13. A fuel composition according to claim 1 wherein the component c) is selected from the group including ethylene oxide groups as alkoxides.

14. A fuel composition according to claim 13 wherein the component c) contains between 4 and 20 mol of ethylene oxide.

15. A fuel composition according to claim 14 wherein the component c) contains 2 to 10 mol of ethylene oxide per mol of ester.

16. A fuel composition according to claim 1 wherein the fatty acid components of component c) are fatty acids having 5 to 30 C atoms and of natural or synthetic origin, in particular straight-chain, saturated or unsaturated fatty acids, including industrial mixtures thereof, as obtainable by lipolysis from animal and vegetable fats and oils, for example from coconut oil, palm kernel oil, soya oil, sunflower oil, colza oil, cottonseed oil, fish oil, beef tallow, and lard; specific examples are caprylic, capric, lauric, lauroleic, myristic, myristoleic, palmitic, palmitoleic, oleic, elaidic, arachic, gadoleic, behenic, and erucic acid.

17. A fuel composition according to claim 1 wherein the component d) is selected from dimers of the group palmitoleic acid, oleic acid, elaidic acid, petroselmic acid, linoleic acid, linolenic acid, conjuenic fatty acid, elaeostearic acid, ricinoleic acid, gadoleic acid, erucic acid, and their industrial mixtures with saturated fatty acids.

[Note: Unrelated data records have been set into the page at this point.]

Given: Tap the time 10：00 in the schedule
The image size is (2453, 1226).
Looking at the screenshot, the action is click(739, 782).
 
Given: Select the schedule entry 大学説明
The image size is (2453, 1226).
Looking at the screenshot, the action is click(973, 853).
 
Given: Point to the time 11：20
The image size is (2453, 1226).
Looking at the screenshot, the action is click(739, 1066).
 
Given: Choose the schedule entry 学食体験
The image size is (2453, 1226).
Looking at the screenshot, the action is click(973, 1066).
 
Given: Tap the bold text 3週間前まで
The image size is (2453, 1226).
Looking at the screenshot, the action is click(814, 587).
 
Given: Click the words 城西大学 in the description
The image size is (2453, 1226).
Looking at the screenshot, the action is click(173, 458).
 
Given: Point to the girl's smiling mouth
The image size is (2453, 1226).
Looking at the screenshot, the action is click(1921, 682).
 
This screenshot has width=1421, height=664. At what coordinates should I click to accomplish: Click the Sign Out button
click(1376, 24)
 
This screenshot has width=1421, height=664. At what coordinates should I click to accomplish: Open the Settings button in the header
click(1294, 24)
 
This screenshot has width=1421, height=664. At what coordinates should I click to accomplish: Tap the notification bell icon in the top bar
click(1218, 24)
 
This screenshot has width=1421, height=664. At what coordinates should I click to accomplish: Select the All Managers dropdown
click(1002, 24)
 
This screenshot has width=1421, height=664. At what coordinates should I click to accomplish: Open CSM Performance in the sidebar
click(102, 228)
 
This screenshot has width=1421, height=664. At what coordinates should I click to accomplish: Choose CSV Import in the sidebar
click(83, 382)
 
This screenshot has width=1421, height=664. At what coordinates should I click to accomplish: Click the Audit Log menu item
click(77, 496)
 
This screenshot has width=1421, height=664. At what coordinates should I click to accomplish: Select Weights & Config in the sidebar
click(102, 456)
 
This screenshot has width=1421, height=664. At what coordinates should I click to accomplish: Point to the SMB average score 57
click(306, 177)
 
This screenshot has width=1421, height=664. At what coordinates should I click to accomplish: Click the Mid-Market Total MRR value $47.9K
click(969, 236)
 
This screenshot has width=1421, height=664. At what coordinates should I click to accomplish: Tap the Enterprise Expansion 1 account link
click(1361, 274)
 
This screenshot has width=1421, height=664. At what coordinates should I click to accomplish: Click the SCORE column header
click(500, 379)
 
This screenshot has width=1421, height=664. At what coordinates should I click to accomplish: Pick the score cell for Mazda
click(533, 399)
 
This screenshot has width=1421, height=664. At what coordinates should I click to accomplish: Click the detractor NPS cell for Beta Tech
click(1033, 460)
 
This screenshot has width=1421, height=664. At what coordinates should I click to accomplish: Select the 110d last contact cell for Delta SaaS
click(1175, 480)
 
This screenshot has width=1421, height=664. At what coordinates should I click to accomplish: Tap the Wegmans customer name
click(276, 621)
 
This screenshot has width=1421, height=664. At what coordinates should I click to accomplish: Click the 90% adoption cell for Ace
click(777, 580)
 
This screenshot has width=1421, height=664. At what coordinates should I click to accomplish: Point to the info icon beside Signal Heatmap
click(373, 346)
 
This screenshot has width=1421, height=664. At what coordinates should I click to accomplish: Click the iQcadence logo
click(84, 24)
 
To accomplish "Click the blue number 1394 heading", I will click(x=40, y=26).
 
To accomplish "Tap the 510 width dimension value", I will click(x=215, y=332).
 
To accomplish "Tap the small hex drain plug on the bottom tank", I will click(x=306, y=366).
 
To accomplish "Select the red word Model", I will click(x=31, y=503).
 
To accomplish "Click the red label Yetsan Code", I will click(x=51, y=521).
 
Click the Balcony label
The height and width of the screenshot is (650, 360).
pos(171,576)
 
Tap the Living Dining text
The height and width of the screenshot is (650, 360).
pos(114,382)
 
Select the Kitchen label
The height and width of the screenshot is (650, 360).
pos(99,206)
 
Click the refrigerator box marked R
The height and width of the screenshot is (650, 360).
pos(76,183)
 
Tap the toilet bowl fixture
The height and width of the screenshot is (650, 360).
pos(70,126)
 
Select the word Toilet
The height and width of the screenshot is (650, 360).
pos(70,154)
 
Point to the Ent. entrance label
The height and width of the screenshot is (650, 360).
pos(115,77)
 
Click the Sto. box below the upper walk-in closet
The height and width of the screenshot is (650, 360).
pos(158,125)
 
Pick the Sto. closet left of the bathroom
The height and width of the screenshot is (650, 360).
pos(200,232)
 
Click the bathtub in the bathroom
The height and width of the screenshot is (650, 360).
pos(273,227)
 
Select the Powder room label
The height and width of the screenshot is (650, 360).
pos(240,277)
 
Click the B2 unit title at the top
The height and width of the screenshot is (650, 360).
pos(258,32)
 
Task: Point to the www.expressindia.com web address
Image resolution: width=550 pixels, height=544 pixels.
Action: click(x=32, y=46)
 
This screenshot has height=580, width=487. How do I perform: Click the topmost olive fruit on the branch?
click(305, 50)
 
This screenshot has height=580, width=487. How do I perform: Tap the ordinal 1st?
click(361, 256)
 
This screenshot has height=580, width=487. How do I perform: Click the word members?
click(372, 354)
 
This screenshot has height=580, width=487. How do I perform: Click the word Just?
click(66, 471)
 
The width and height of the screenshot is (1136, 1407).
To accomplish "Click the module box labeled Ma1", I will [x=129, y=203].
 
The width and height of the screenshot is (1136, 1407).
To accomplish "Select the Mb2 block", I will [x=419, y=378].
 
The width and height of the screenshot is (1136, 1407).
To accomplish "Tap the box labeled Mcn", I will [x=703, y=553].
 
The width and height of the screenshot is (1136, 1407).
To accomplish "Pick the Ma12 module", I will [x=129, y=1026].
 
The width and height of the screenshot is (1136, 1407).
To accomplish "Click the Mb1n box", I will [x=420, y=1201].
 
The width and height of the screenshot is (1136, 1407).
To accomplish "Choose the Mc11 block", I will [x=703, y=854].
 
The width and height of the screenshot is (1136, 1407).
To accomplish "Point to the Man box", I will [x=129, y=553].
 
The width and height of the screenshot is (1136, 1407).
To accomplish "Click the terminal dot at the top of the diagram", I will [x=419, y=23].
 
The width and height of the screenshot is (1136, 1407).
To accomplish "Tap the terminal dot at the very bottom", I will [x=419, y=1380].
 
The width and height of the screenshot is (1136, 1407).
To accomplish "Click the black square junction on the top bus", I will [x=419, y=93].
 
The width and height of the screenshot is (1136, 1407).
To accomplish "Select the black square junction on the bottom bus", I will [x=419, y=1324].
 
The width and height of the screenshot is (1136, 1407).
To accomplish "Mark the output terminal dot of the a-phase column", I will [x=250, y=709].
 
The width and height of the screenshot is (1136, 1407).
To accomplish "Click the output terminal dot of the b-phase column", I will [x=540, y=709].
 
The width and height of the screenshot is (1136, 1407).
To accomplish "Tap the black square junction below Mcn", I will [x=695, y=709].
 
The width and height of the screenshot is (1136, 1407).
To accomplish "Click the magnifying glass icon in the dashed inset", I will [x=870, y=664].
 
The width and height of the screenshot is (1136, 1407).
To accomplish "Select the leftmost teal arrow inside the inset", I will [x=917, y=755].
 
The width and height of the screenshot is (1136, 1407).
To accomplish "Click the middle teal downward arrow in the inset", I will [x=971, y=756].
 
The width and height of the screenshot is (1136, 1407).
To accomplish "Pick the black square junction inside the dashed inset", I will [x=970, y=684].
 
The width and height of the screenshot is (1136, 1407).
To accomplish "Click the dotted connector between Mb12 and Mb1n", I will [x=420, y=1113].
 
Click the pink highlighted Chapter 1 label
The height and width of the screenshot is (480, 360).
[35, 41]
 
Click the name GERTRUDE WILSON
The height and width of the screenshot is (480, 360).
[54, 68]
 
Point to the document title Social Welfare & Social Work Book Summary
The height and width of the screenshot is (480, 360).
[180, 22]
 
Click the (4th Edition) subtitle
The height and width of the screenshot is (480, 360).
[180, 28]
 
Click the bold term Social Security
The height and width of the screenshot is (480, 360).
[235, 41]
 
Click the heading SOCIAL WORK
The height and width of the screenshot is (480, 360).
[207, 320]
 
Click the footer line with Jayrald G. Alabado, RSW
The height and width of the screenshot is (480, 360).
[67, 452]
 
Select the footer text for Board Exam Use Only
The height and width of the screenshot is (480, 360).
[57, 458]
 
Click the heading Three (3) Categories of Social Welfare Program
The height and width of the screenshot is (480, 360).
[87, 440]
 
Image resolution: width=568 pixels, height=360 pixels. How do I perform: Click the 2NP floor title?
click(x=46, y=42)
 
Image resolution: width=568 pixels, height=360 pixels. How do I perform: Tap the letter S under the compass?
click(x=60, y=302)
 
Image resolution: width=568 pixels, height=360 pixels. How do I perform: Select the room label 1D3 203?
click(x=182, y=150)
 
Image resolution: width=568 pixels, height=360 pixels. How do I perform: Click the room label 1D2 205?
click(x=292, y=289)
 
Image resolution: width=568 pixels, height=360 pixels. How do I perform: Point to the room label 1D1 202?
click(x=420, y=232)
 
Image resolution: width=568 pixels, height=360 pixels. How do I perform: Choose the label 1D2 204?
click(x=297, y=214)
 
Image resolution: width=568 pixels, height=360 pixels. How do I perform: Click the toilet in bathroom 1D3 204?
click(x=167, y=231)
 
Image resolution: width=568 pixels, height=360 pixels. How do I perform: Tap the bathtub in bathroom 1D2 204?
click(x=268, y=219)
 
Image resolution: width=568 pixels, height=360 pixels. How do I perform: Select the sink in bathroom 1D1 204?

18. A fuel composition according to claim 1 wherein the component d) is selected from dimers of the group, palm oil acid, tallow fatty acid, colza fatty acid and sunflower fatty acid.

19. A fuel composition according to claim 1 wherein the component d) is a dimer of oleic acid.

20. A fuel composition according to claim 1 further including a nitrogen compound selected from the group consisting of ammonia, hydrazine, alkyl hydrazine, dialkyl hydrazine, urea, ethanolamine, monoalkyl ethanolamine, and dialkyl ethanolamine wherein alkyl is independently selected from methyl, ethyl, n-propyl or isopropyl.

21. A fuel composition according to claim 1 further including a cetane booster.

22. A fuel composition according to claim 21 wherein the cetane booster is selected from the group comprising, 2-ethylhexyl nitrate, tertiary butyl peroxide, diethylene glycol methyl ether, cyclohexanol, and mixtures thereof.

23. A fuel composition according to claim 1 further including a demulsifier.